The immunosuppressive effect of glucocorticoids in human primary T cells is mainly mediated via a rapid inhibition of the IL-2/IL-2R signaling axis

Background: Glucocorticoids (GCs) are highly effective anti-inflammatory drugs that suppress T-cell activation, cytokine production, and T-cell proliferation. Nevertheless, at which molecular level and how fast GCs exert their immunosuppressive effect in T cells still remains elusive, as inconsistent genomic and non-genomic mechanisms of action have been proposed. One model postulates that GCs quickly inhibit proximal T-cell receptor (TCR) signaling via a non-genomic mechanism, whereas Others have shown a strong inhibition of interleukin-2 (IL-2) transcription at later stages of T-cell activation. Due to their therapeutic significance, we have decided to shed light onto this issue and investigated how fast and at which level GCs inhibit T-cell activation by analyzing TCR and IL-2 signaling.

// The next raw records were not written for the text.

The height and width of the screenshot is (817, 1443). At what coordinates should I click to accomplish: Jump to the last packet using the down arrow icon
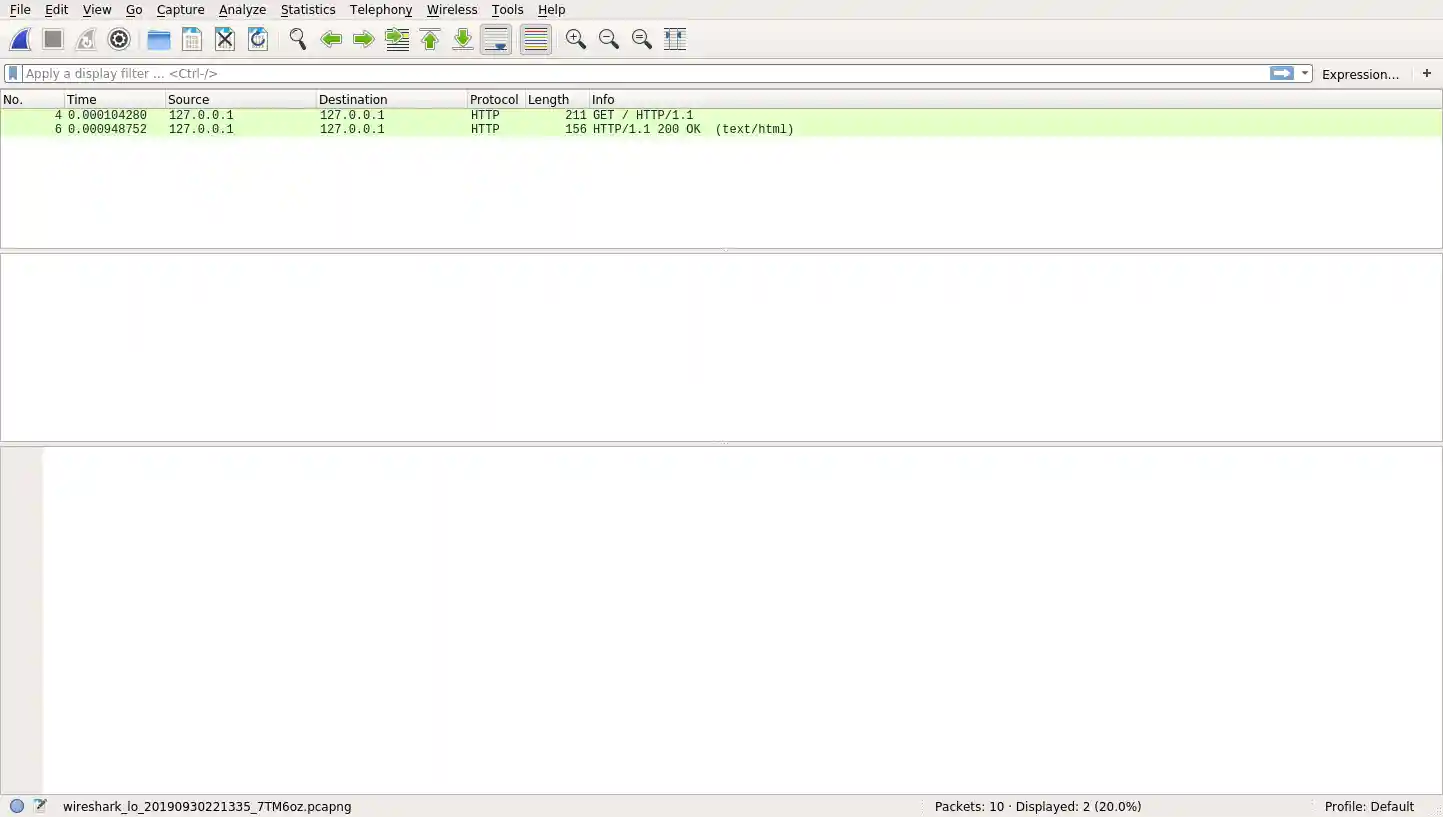(462, 39)
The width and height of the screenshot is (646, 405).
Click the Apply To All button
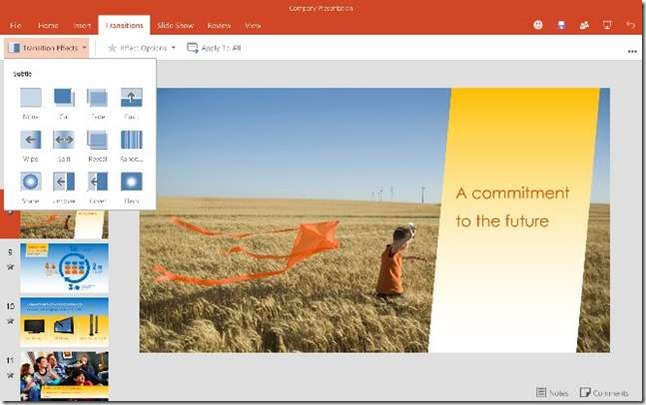coord(213,47)
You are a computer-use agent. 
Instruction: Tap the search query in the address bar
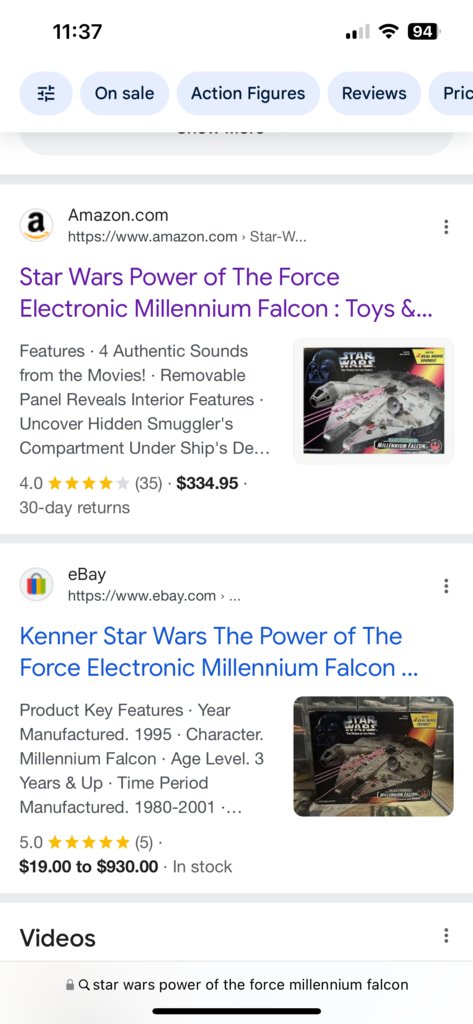[250, 985]
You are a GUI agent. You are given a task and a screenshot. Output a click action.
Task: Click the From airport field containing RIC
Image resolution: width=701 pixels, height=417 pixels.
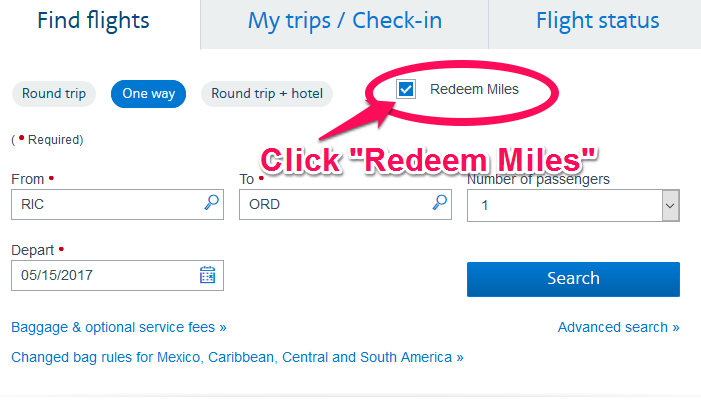117,204
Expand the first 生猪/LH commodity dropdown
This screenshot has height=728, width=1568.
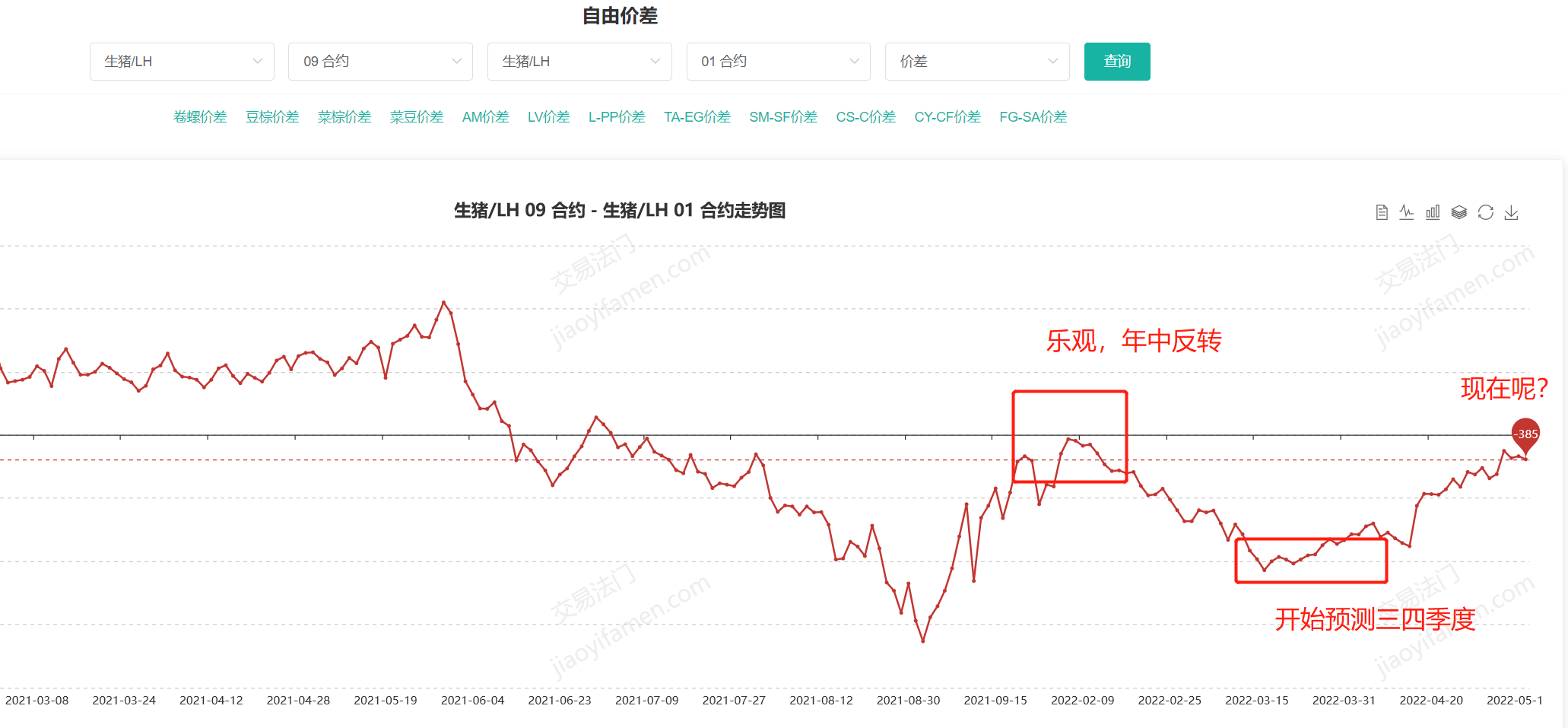point(182,62)
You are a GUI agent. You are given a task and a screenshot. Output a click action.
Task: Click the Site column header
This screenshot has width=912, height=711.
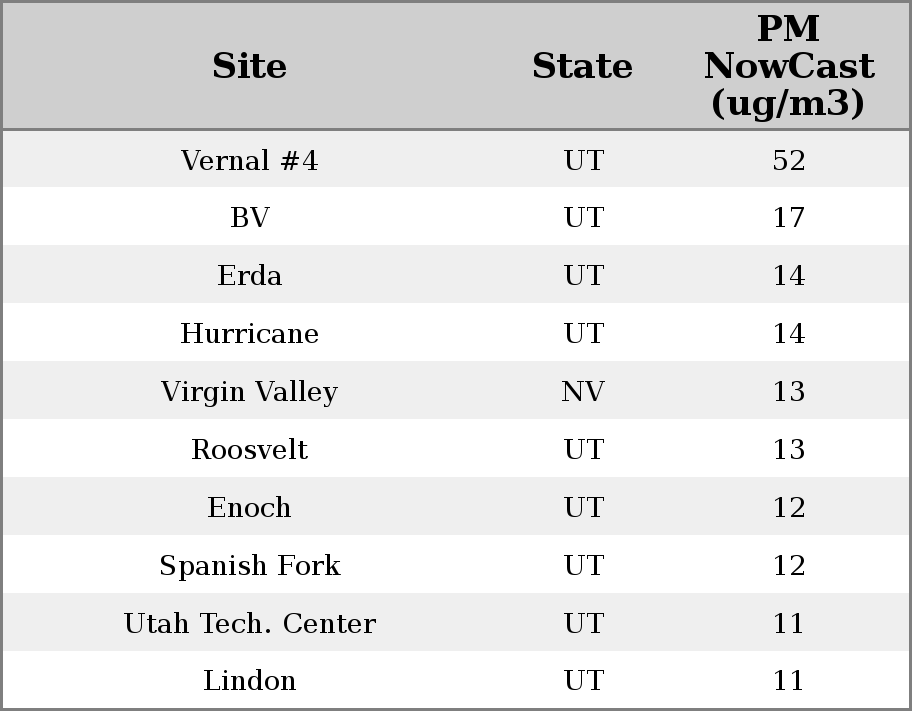(x=249, y=66)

Methods: We utilized primary human T cells isolated from healthy donors, which were stimulated with immobilized CD3/CD28 antibodies. These cells were treated with three different GCs, diflorasone, dexamethasone, and prednisolone.

Results: Analyses of signaling kinetics revealed that GCs did not affect early TCR signaling as suggested by the normal phosphorylation levels of Lymphocyte-Specific Protein Tyrosine Kinase (Lck), zeta-chain-associated protein kinase 70 (Zap70), linker for activation of T cells (LAT), and unchanged CA²⁺ influx. Conversely, we found that GCs strongly and rapidly suppressed the activation of the Janus kinase (JAK)/ signal transducer and activator of transcription (STAT) pathway within 4-6 h upon CD3/CD28 stimulation in primary human T cells. This observation was in line with a strong inhibition of cytokine production and with the impaired upregulation of the IL-2 Receptor (IL-2R) upon GC treatment, thus resulting in the abrogation of T-cell proliferation.

Conclusions: Our study, by showing that GCs rapidly suppress the IL-2/IL-2R expression and signaling without significantly affecting proximal TCR signaling, has highlighted a clear mechanism of action of GCs that contributes to their therapeutic efficacy.

Erk1/2 activation; Glucocorticoids; IL-2 signaling; Immunosuppression; IκB activation; Jak/STAT pathway; T cells; TCR signaling.